The fracturing of supply chains due to the coronavirus is one wake-up call to the upheaval that could be on the way. More than 80% of small and medium-sized manufacturers say the pandemic has affected their supply chains, and while some say contingency plans for Brexit have proved useful in preparing for the situation, others are facing shortages.
The pandemic has also led to discussion of bringing supply chains closer to home, particularly as the U.K. struggled to fly in emergency supplies while factories were closed and most workers stayed away.
U.K. Cabinet Office minister Michael Gove last week touted the “phenomenon of re-shoring” and said “we’re seeing how countries can increase resilience.”
But moves to shorten supply chains further could likely lead to goods becoming more expensive, according to Springford of Centre for European Reform. What is more, the U.K.’s geographical proximity to the EU means it’s likely to stay an important trade partner.

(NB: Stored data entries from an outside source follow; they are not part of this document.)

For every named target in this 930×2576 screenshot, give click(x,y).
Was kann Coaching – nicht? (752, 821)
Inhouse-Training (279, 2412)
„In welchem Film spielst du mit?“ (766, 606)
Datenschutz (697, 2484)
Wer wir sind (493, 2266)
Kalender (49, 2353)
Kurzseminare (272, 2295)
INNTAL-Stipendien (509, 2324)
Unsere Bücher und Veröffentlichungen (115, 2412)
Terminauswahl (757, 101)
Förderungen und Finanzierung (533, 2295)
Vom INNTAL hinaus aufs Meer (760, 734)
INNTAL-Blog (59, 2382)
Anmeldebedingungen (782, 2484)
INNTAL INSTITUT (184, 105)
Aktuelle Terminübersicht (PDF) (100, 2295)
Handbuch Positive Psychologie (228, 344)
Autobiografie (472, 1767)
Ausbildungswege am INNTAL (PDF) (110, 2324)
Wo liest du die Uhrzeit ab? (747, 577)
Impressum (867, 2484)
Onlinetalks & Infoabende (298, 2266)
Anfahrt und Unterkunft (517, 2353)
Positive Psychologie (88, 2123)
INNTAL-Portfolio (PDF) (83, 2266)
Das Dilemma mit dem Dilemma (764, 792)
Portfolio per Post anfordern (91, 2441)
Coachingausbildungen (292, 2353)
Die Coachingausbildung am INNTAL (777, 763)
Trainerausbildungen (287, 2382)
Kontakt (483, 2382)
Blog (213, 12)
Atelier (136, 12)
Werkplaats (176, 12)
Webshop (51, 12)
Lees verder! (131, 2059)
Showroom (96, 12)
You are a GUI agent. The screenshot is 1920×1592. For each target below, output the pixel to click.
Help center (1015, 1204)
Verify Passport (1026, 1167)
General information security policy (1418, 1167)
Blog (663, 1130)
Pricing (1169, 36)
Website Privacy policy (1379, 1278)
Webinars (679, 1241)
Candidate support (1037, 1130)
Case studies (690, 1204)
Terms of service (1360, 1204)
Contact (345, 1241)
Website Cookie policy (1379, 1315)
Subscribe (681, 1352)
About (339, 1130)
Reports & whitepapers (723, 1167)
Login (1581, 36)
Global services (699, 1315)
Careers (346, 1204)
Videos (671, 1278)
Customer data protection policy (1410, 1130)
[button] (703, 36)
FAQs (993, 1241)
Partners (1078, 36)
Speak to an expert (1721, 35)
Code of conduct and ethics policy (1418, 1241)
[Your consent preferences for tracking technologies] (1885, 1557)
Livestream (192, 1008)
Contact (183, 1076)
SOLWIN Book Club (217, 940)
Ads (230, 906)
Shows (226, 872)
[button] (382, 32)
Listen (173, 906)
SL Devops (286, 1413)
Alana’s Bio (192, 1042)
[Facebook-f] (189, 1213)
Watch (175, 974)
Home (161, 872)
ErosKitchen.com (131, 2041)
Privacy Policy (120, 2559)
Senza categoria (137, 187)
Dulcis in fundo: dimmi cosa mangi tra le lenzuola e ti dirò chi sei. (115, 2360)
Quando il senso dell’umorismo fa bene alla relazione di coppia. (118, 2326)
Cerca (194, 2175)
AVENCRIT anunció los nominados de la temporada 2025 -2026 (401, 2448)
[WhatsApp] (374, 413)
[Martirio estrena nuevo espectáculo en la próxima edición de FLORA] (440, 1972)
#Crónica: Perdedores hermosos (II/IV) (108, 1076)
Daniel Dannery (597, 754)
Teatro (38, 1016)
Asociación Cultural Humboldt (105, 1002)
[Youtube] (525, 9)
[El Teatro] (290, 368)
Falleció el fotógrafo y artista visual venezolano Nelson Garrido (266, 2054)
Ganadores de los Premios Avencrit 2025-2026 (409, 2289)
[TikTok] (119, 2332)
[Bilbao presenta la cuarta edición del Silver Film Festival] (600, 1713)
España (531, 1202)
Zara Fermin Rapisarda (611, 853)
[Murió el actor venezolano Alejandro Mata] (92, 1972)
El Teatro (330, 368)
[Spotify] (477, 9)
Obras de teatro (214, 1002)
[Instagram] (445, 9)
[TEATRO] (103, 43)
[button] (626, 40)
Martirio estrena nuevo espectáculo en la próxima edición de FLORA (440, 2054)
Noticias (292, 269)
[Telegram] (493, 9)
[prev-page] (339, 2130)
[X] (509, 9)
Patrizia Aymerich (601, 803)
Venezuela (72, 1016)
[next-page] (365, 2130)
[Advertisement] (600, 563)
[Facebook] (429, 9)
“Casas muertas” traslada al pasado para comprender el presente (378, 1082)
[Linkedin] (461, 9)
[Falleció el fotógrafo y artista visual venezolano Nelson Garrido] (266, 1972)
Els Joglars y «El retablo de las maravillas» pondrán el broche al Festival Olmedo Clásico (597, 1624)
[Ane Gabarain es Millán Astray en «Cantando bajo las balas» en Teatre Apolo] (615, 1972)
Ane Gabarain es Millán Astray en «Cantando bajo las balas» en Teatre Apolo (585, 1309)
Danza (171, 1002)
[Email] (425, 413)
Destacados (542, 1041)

Philip Hammond, a former U.K. finance minister who campaigned to stay in the bloc, said last week that the government should at least seek a temporary trade deal to protect jobs.
Since the U.K. is such an open economy, “we will be more exposed than most developed economies to any headwinds in international trade during the recovery,” he said. “We really can’t afford to layer on top of that, during a very difficult recovery period, a sort of self-inflicted shock.”